From lush Afromontane forests and horizonless inland seas to the austere salt flats of the Danakil and windswept peaks of the Simien Mountains, Ethiopia is truly a land of breathtaking scenic variety and rich biodiversity.
Ethiopia’s scenic centrepiece is a mountainous central plateau that covers half of its surface area and supports the vast majority of its population. The most extensive contiguous block of fertile land in the eastern side of Africa, this elevated plateau stands almost entirely at altitudes above 2,000 metres and includes dozens of peaks that top the 4,000m mark, among them Ras Dashen in the Simiens, the fifth highest mountain in Africa.
The Ethiopian highlands support a remarkable diversity of habitats, each seemingly more scenic than the next. There are lush evergreen forests inhabited by monkeys and parrots, tall sculpted sandstone cliffs studded with ancient rock-hewn churches, high moorlands covered in green grass and pastel-shaded heather, and cultivated fields of tef, wheat and maize.

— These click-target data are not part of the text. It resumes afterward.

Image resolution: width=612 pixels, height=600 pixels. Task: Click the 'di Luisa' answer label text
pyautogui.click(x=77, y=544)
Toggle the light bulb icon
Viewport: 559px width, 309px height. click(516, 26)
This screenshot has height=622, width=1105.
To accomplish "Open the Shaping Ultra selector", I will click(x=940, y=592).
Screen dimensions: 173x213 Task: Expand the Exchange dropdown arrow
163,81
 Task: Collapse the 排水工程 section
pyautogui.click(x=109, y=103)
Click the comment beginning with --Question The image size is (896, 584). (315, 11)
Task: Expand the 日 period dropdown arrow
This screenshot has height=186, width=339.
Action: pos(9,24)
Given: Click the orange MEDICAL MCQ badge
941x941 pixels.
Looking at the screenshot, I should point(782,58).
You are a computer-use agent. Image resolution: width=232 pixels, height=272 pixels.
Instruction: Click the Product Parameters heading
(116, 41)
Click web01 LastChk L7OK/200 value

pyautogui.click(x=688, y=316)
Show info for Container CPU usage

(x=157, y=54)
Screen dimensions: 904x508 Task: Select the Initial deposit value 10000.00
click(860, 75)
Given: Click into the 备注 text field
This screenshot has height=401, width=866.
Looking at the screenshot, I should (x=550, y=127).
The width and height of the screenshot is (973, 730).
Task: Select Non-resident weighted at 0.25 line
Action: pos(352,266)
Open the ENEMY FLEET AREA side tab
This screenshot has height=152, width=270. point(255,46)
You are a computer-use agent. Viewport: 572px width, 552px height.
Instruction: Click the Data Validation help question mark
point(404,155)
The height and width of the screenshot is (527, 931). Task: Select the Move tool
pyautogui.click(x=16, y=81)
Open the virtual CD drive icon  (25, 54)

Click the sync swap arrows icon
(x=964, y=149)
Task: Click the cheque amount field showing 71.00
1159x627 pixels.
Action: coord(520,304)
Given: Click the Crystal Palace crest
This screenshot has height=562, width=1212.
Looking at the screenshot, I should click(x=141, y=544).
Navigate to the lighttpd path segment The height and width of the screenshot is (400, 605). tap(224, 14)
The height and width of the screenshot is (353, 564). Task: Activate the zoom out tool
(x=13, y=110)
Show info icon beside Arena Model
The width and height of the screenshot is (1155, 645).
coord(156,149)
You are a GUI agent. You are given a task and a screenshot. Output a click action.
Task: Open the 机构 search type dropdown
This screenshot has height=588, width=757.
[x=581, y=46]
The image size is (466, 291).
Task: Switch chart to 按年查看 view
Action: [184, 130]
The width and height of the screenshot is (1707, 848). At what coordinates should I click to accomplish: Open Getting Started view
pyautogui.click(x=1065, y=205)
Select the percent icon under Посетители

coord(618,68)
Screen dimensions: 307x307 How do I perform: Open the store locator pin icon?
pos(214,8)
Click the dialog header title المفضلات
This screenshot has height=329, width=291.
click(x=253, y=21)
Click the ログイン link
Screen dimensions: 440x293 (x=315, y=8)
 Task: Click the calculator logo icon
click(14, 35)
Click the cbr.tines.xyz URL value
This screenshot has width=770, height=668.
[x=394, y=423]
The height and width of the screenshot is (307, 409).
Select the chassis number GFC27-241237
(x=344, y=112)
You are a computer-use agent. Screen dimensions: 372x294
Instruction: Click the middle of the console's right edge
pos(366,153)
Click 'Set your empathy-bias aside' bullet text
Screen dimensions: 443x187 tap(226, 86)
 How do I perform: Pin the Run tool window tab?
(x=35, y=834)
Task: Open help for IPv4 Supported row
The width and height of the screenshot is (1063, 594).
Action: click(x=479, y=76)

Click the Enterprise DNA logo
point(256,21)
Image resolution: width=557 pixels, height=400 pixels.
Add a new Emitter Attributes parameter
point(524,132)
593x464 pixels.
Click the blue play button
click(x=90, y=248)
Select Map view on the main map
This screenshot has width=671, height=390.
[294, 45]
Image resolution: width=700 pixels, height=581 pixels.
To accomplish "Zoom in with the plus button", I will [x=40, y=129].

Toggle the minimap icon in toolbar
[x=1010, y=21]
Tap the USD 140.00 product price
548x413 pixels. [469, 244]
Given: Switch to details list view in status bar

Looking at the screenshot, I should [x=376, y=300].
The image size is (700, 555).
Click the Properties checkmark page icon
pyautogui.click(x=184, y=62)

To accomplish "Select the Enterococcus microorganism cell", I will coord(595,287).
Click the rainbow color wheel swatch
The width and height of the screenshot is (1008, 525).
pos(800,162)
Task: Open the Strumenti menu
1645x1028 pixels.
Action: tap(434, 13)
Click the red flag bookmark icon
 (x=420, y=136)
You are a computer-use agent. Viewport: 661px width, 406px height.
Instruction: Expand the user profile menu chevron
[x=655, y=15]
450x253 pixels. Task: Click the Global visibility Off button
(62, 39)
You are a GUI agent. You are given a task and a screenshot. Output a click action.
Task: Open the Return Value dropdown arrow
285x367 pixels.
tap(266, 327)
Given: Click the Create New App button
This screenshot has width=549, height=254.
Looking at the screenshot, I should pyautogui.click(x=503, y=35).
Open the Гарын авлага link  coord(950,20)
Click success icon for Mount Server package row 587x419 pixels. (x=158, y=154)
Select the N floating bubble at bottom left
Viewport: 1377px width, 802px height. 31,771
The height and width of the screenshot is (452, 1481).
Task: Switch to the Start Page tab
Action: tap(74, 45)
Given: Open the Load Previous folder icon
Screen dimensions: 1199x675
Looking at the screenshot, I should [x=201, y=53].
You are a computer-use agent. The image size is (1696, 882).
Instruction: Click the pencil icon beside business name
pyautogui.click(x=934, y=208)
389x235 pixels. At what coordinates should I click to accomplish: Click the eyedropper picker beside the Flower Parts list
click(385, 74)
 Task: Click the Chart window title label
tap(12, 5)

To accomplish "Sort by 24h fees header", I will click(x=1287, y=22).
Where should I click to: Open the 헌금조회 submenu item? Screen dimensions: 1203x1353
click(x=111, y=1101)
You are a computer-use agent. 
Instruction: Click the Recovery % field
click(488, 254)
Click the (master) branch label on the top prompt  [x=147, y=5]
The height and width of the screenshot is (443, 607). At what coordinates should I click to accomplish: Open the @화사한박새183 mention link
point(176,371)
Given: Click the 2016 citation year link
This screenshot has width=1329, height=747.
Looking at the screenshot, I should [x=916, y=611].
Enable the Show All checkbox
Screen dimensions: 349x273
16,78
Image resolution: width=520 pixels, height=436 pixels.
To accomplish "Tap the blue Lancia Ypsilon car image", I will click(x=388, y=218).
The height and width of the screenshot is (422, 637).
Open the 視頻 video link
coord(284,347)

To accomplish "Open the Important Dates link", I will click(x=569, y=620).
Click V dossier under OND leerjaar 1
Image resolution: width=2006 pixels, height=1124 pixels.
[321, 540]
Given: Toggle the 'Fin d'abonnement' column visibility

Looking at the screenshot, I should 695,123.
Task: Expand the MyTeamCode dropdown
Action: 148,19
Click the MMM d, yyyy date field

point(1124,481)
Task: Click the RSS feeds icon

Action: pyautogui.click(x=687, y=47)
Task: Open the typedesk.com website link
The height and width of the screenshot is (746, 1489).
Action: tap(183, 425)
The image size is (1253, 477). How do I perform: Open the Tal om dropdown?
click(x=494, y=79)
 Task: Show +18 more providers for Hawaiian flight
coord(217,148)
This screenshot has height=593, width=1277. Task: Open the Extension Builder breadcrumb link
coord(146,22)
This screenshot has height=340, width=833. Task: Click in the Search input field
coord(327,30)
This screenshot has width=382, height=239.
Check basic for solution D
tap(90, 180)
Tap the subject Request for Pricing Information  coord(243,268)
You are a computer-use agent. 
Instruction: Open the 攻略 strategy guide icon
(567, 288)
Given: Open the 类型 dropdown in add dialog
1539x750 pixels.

The Blue Nile, which rises in Lake Tana, is associated with two of Ethiopia’s scenic highlights. The first – traversed along the road between Addis Ababa and Bahir Dar – is the 1,500-metre deep Blue Nile Gorge, Africa’s answer to the Grand Canyon. The second is the Blue Nile Falls, a popular day trip from Bahir Dar. Other massive gorges, almost as imposing as the Blue Nile, have been carved by the Tekaze and Wabe Shebelle Rivers.
Bisecting the central highlands, the Great Rift Valley is the world’s most extensive tectonic chasm, hemmed in by sheer 1,000m-high escarpments and studded with a series of beautiful tropical lakes.
The northern Rift Valley, also known as the Danakil, is one of the world’s most volcanically collective regions. Dipping to 116 metres below sea level, and possessed of thrillingly austere beauty, this unique region is swathed inactive volcanoes, bubbling lava lakes, vast blinding salt flats and hostile soda lakes.